[INSTRUÇÕES]
1. Segundo o texto sobre o Ilê Aiyê, em que ano o bloco fez sua primeira aparição na avenida?
2. Transcreva fielmente, do texto sobre o Ilê Aiyê, o trecho de "O bloco afro Ilê" a "entrevista à Folha.".
3. Escreva a continuação do texto sobre o bloco Ilê Aiyê, começando logo após a última frase.

──────── BLOCO DE TEXTO

O bloco afro Ilê Aiyê, uma das mais importantes entidades negras da Bahia (o nome significa "casa dos negros"), chega aos 25 anos lamentando que, entre os frutos de seu trabalho, tenha impulsionado a indústria da axé music.
"Introduzimos a batida afro e mudamos as cores do Carnaval, mas o que o mercado fez com a chamada "axé", colocando guitarra e teclado em tudo e associando a produção artística com o patrocínio de grandes empresas, tornou a disputa com nosso projeto cultural impossível", disse Antonio Carlos dos Santos, o Vovô, líder do grupo, em entrevista à Folha.
Apesar do lançamento do CD comemorativo "Ilê Aiyê - 25 Anos", com participações de Milton Nascimento e Daúde e produção de Arto Lindsay, o bloco tem pouco a comemorar. "A falta de patrocínio dificulta tudo, da gravação dos discos até a viabilização de shows", diz Vovô. "O fato de termos só quatro CDs é reflexo de nossa dificuldade em lidar com a mídia."

Batida baiana
O Ilê Aiyê é o bloco afro mais antigo e tradicional da Bahia. Vovô, ao lado de Apolinário de Jesus, criou o grupo em 1974, inspirado pelo movimento negro norte-americano "black power". Desde sua primeira aparição na avenida, em 1975, começou a transformar a musicalidade do Carnaval baiano. "Antes, a festa era com ritmos de pernambuco, como o frevo. Com o Ilê, a batida baiana ficou mais característica", diz Vovô. A inovação veio também nas cores da festa, com o surgimento dos abadás em preto, vermelho, amarelo e branco, em detrimento das mortalhas.

────────────────
──────── LINHAS DE DADOS

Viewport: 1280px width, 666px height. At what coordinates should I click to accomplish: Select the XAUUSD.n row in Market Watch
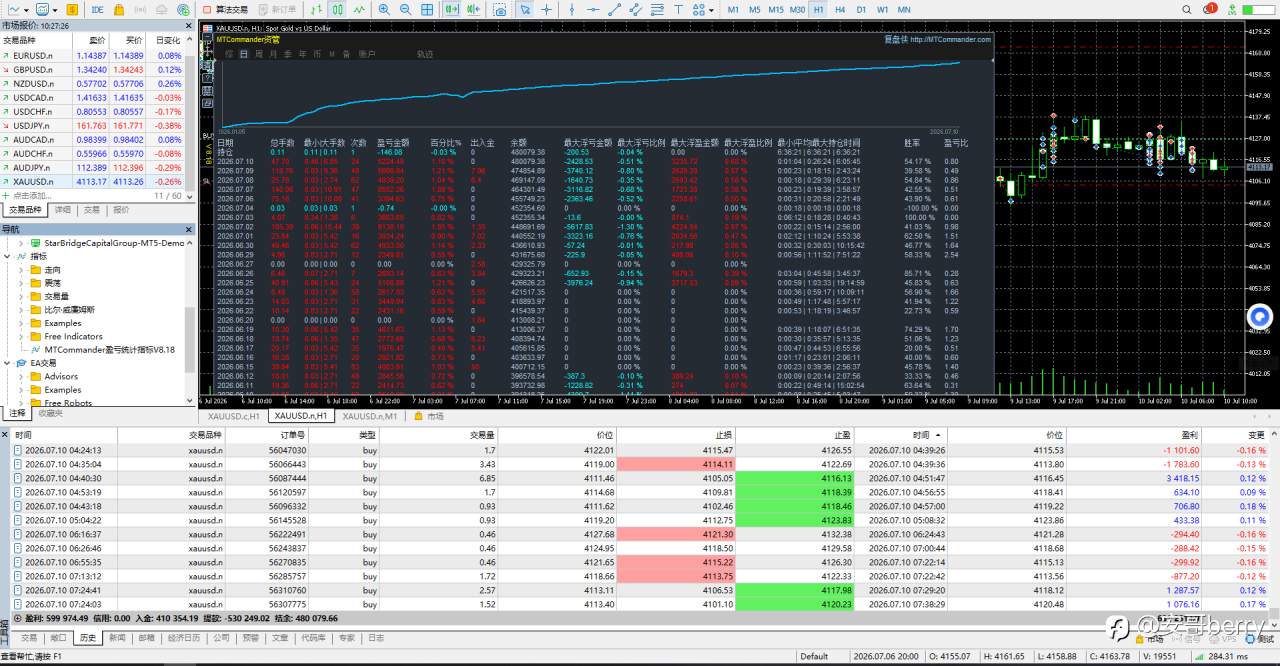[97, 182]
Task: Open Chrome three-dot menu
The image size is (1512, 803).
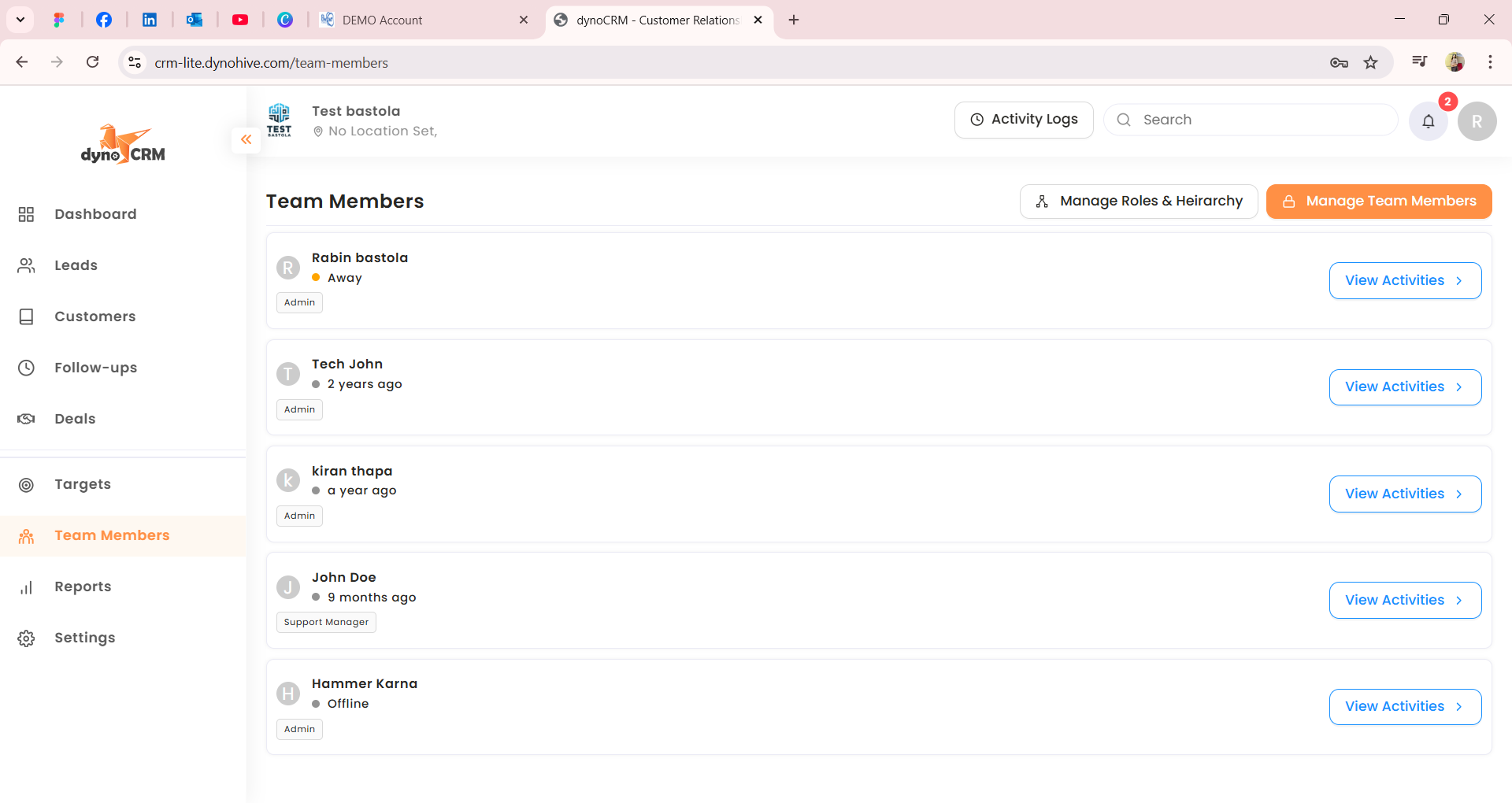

────────────────

[RESULTADOS ESPERADOS]
1. Em 1975.

2.
O bloco afro Ilê Aiyê, uma das mais importantes entidades negras da Bahia (o nome significa "casa dos negros"), chega aos 25 anos lamentando que, entre os frutos de seu trabalho, tenha impulsionado a indústria da axé music.
"Introduzimos a batida afro e mudamos as cores do Carnaval, mas o que o mercado fez com a chamada "axé", colocando guitarra e teclado em tudo e associando a produção artística com o patrocínio de grandes empresas, tornou a disputa com nosso projeto cultural impossível", disse Antonio Carlos dos Santos, o Vovô, líder do grupo, em entrevista à Folha.

3.
O Carnaval baiano era, nos seus primórdios e até o fim do século 19, uma festa das elites (chamava-se Entrudo). "Mudamos isso, valorizando um padrão musical e de beleza negros", diz Vovô.
O grupo atua, desde sua fundação, em outras áreas além da música, e tem o apoio de órgãos internacionais, como a Unicef, em alguns projetos. Esporadicamente, os membros do grupo dão workshops de percussão no exterior.
Mas, a maior preocupação do bloco é a transmissão da cultura negra.
O Ilê tem uma escola e já lançou três livros didáticos: "Organização de Resistência Negra", "Civilização Bantu" e um sobre a trajetória de Zumbi. Além disso, promove discussões e cursos sobre candomblé e cultura negra.

Racismo
Vovô tem participado de debates sobre a discriminação em relação ao negro no Carnaval baiano. A questão racial é um dos temas mais recorrentes do Ilê.
"O Brasil deveria se assumir racista de uma vez por todas, a discriminação disfarçada é a pior delas", completa.
Para ele, a criação do Ilê foi um ato político e defender a causa dos negros neste âmbito é uma obrigação, daí a participação no "Grito dos Excluídos" e a insistência de Vovô para que os integrantes do grupo sejam politizados.
No ano passado, o tema do desfile do bloco foi a República Popular da Guiné, ex-colônia francesa na África Ocidental que conquistou sua independência política em 1958.
Os 25 anos serão comemorados com desfile no circuito tradicional do Carnaval baiano (Campo Grande - Praça Castro Alves) e outro na Liberdade, bairro de maioria negra onde o grupo é sediado.
Há cinco anos atrás, o bloco havia preparado uma missa, para a comemoração dos seus 20 anos, que acabou não acontecendo pois o então arcebispo de Salvador, Dom Lucas Moreira Neves, vetou sua realização, alegando que haveria referências ao candomblé.
O Ilê Aiyê se distanciou dos outros blocos afro da Bahia, pregando um rigor maior nos seus preceitos, como não aceitar brancos e não se curvar ao mercado. Vovô foi um crítico severo, por exemplo, da gravação do clipe de Michael Jackson com o Olodum em 1996, no Pelourinho, em Salvador, alegando que o cantor norte-americano tinha "renegado sua raça".